BlackRock extends reach into retirement business with new funds, indexes

Money manager turns focus to retirement income, distribution vs. accumulation

Feb 12, 2014 @ 7:33 am

By Darla Mercado

BlackRock Inc. is pushing further into the retirement income sphere, this time launching a lineup of bond funds and indexes that try to measure the cost of lifetime income.

Back in July, the asset management juggernaut filed a lineup of bond funds with the Securities and Exchange Commission, dubbing this new product the BlackRock CoRI Funds. The bond funds primarily invest in corporate bonds, U.S. government bonds and Treasuries.

The funds themselves, which opened for investing on Jan. 31, have maturity dates ranging from 2015 to 2023, and they're aimed at clients aged 55 to 64.

BlackRock also launched a series of indexes with corresponding maturity dates, which will track the changes over time to the expected median cost of lifetime income for a person turning 65 at the target year. The funds will aim to track the indexes.

Investors and advisers can track the indexes on the New York Stock Exchange to determine how much estimated income the client will get from his or her retirement savings or the amount the client needs to save in order to reach a set amount of income.

The initial launch of the indexes last summer, followed by the opening of the funds, are part of a greater strategy by BlackRock in which the company is putting more emphasis on life at and after retirement, as opposed to concentrating merely on accumulation.

“We're seeing four stages in the investor lifecycle: accumulation up to age 65; pre-retirement — where you see the retirement horizon, but you still have enough time to correct course; early retirement; and late retirement. CoRI is critical in pre-retirement and early retirement.” said Chip Castille, head of BlackRock's defined-contribution business and U.S. retirement group

At the target date, investors have a couple of options. They can choose to stay in the fund, which will liquidate over the course of 10 years. They can also opt to liquidate their holdings and work with an adviser to move into a retirement income product, such as an annuity.

The goal of the fund isn't to compete with the insurance industry, but rather to complement the many types of annuities that are already out there, Mr. Castille noted.

“You're getting ready for the annuity purchase; CoRI shows your ability to purchase lifetime income,” he said. Mr. Castille also said that for the first 10 years in retirement, investors can receive income payouts, get yields of 4% in today's rate environment and still maintain the ability to buy the annuity at some point in the future. As a bond fund and not an insurance product, CoRI has no guarantees.

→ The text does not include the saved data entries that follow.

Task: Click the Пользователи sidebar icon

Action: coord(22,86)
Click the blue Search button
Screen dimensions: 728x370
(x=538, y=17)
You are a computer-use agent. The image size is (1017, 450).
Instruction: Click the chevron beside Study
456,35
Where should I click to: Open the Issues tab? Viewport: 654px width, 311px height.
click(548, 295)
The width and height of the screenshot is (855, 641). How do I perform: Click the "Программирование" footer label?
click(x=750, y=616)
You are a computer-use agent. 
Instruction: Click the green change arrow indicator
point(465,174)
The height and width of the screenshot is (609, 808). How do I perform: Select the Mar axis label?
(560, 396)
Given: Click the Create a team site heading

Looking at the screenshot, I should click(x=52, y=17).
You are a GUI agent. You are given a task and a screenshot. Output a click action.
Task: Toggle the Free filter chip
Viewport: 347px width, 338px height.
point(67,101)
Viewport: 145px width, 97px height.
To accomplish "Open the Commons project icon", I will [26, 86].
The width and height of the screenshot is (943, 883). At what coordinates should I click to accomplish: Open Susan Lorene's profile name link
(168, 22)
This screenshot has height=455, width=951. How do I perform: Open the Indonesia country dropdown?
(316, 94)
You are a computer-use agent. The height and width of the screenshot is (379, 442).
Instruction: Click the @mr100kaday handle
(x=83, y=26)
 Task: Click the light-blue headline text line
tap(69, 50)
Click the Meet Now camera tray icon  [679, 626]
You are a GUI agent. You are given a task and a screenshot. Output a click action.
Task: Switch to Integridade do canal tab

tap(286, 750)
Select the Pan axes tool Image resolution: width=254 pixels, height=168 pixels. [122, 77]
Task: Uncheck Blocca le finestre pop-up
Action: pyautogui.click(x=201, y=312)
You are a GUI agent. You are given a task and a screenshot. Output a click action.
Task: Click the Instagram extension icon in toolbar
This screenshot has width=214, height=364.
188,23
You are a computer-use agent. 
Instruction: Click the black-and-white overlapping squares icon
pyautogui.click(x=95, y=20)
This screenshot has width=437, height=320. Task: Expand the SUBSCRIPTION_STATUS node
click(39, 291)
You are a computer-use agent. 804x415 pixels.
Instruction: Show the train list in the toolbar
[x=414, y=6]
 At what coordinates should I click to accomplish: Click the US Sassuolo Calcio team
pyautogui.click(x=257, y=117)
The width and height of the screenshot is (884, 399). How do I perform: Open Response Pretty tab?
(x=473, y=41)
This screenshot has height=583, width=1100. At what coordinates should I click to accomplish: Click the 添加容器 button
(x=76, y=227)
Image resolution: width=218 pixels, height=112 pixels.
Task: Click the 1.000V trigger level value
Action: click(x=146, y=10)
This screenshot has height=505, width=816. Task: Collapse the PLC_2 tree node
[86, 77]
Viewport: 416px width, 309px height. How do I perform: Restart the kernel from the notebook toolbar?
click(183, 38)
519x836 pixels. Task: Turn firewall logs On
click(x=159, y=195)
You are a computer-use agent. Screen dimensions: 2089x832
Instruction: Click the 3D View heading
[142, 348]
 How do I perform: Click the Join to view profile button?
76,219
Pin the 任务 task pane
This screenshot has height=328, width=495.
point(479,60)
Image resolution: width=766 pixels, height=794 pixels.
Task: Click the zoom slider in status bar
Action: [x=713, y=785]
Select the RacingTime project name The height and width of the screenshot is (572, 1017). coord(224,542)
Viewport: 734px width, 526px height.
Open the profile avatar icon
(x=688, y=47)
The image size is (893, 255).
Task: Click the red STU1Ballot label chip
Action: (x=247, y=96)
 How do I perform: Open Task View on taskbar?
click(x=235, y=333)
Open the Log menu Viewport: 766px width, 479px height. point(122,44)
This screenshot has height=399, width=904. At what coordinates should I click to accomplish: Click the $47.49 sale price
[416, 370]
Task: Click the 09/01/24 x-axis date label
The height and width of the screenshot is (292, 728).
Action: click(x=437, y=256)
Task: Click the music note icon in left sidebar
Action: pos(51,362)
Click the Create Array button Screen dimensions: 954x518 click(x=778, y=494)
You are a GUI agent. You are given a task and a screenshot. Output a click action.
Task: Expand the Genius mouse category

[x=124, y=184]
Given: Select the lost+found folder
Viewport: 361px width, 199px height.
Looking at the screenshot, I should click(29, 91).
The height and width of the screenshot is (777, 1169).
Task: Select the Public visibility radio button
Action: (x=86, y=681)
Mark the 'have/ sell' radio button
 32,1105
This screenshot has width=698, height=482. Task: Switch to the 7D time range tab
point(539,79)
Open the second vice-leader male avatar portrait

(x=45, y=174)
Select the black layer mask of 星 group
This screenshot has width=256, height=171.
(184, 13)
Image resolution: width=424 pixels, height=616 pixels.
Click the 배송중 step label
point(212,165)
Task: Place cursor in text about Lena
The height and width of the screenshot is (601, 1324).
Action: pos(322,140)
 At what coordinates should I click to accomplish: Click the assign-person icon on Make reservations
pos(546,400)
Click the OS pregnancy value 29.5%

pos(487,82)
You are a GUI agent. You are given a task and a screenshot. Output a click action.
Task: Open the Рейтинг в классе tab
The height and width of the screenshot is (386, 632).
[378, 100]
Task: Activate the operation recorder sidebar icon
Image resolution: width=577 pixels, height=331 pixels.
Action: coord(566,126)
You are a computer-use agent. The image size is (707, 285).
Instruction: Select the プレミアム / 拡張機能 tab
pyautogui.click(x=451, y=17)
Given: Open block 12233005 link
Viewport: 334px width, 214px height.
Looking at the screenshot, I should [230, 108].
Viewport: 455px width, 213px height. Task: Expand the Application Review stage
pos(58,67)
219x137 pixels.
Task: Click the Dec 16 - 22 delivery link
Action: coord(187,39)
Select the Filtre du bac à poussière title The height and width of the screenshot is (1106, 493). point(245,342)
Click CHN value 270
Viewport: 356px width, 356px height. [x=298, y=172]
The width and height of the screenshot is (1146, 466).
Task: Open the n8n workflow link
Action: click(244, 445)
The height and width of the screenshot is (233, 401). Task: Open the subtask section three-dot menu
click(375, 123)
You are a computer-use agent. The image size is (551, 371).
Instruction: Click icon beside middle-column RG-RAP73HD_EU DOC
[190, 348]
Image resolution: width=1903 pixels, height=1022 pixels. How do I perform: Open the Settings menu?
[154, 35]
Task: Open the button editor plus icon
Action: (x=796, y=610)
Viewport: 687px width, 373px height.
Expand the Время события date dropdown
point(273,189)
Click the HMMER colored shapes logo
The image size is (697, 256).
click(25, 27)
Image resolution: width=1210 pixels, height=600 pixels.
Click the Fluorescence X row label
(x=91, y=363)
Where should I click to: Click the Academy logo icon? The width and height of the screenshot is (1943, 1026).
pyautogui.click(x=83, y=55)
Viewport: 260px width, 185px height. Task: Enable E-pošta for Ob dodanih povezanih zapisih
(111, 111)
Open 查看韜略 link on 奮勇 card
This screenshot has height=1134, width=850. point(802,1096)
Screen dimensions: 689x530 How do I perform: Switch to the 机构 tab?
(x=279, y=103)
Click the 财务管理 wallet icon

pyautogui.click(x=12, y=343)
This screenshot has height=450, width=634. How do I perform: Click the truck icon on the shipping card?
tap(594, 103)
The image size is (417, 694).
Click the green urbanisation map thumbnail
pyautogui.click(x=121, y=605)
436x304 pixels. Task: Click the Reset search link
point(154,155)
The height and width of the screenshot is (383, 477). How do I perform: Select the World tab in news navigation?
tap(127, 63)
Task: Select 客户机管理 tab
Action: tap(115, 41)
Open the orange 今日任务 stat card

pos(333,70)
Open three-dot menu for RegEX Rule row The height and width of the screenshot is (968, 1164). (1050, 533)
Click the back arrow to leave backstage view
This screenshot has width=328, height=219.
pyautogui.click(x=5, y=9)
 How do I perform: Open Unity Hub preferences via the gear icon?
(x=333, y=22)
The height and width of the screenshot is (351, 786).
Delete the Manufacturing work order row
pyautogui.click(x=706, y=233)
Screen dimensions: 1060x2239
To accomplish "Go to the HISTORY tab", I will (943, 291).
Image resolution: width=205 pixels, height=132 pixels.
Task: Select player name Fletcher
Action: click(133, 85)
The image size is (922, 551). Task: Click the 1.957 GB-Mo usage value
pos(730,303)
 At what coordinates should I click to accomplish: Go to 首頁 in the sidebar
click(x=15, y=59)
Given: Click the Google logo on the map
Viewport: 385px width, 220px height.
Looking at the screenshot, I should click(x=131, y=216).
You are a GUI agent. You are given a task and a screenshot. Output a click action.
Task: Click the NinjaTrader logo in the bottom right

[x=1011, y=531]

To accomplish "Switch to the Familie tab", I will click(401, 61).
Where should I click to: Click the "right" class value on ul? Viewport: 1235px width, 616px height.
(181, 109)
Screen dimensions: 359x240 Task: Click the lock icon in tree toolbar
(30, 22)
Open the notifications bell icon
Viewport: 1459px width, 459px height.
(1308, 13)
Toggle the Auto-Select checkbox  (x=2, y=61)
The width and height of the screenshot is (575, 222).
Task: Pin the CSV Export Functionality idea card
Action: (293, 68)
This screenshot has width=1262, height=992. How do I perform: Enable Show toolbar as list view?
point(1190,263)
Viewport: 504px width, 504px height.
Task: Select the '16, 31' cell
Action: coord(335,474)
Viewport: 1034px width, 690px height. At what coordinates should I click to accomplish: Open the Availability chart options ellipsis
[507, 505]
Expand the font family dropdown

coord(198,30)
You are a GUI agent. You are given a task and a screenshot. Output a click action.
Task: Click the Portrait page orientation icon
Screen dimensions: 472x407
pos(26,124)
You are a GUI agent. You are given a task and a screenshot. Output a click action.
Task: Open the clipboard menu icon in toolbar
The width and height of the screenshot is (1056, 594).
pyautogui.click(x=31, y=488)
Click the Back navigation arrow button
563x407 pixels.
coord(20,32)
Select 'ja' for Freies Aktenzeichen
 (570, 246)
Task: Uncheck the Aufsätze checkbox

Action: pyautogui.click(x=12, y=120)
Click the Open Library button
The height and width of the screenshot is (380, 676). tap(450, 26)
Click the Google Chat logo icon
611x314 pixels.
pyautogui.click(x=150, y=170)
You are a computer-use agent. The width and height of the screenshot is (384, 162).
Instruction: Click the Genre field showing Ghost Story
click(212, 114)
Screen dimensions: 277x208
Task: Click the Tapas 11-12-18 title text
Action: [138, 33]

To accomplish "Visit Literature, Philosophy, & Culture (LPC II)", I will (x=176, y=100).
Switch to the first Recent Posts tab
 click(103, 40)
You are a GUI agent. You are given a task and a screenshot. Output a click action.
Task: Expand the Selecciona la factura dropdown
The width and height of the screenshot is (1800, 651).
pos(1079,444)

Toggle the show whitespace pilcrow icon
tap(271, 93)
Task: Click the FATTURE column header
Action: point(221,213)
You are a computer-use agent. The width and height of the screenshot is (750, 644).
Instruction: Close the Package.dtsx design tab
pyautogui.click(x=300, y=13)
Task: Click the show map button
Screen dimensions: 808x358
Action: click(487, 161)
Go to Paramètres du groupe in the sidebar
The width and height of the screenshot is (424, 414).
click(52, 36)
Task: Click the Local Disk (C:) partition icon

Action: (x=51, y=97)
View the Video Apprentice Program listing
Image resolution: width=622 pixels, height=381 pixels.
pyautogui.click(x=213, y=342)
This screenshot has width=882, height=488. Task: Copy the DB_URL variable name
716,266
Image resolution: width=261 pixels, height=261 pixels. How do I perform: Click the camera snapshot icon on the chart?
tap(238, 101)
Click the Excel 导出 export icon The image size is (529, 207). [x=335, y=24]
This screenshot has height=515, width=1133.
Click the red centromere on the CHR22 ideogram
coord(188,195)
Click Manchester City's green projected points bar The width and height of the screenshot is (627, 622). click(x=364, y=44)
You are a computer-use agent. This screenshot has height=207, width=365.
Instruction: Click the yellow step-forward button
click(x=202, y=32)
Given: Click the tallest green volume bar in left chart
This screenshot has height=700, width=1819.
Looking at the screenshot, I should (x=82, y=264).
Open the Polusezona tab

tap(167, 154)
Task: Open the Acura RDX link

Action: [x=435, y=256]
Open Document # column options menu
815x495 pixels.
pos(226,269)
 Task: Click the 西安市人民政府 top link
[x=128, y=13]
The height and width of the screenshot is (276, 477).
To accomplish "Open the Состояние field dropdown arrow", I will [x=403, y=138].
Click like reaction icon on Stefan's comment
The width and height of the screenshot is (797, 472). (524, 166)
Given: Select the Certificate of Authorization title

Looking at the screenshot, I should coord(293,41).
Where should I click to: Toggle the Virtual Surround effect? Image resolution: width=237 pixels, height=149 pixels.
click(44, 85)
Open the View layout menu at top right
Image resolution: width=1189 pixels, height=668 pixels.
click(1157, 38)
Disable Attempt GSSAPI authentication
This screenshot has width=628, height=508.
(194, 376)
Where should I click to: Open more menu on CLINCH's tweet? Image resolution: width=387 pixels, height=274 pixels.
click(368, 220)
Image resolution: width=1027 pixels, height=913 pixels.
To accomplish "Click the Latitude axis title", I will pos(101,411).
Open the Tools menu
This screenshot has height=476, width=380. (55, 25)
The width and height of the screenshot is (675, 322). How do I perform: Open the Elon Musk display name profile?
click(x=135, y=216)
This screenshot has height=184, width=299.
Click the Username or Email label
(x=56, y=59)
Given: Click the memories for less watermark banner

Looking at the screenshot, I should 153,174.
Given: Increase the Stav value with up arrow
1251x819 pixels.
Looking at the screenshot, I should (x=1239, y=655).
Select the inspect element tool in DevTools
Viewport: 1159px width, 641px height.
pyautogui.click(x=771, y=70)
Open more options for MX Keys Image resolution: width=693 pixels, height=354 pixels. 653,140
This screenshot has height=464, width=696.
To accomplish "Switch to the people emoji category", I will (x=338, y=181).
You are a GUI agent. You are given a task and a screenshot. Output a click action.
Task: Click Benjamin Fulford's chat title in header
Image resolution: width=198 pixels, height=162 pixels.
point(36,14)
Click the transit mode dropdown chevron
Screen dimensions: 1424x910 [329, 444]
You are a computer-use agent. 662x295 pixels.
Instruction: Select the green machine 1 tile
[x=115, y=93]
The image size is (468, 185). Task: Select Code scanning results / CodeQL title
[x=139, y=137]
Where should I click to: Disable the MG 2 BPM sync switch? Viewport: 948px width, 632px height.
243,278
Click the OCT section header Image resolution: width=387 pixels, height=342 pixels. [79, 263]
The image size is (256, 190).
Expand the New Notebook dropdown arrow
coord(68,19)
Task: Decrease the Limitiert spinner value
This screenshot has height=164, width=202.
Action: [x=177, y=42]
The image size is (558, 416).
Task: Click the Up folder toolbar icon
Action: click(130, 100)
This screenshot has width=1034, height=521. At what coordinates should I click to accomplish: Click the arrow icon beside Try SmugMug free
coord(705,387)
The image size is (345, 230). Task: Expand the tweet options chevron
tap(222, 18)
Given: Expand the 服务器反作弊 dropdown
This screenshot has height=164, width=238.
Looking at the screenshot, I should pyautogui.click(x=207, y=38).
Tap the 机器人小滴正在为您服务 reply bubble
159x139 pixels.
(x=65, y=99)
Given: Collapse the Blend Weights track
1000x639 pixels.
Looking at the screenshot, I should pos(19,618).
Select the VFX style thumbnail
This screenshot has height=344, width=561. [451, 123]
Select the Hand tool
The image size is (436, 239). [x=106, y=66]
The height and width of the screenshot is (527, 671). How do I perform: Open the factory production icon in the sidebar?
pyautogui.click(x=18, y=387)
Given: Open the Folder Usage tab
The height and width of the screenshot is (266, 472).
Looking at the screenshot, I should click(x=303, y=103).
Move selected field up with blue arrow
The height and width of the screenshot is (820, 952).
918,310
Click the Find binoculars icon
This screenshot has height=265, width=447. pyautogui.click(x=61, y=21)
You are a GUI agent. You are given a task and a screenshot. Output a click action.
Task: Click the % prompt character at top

The development of the suite is the latest salvo from the asset management side on distributing retirement income, according to Geoff Bobroff, a mutual fund industry consultant. Life insurers have dominated that battle against asset managers due to carriers' ability to provide guaranteed income.

“The [asset management] industry continues to fuss with some kind of payout product, but nothing has really worked to attract the attention of the individual,” Mr. Bobroff said. “Without a guarantee and with the current level of interest rates, it's hard to see people committing the necessary level of assets to buy a stream of income.”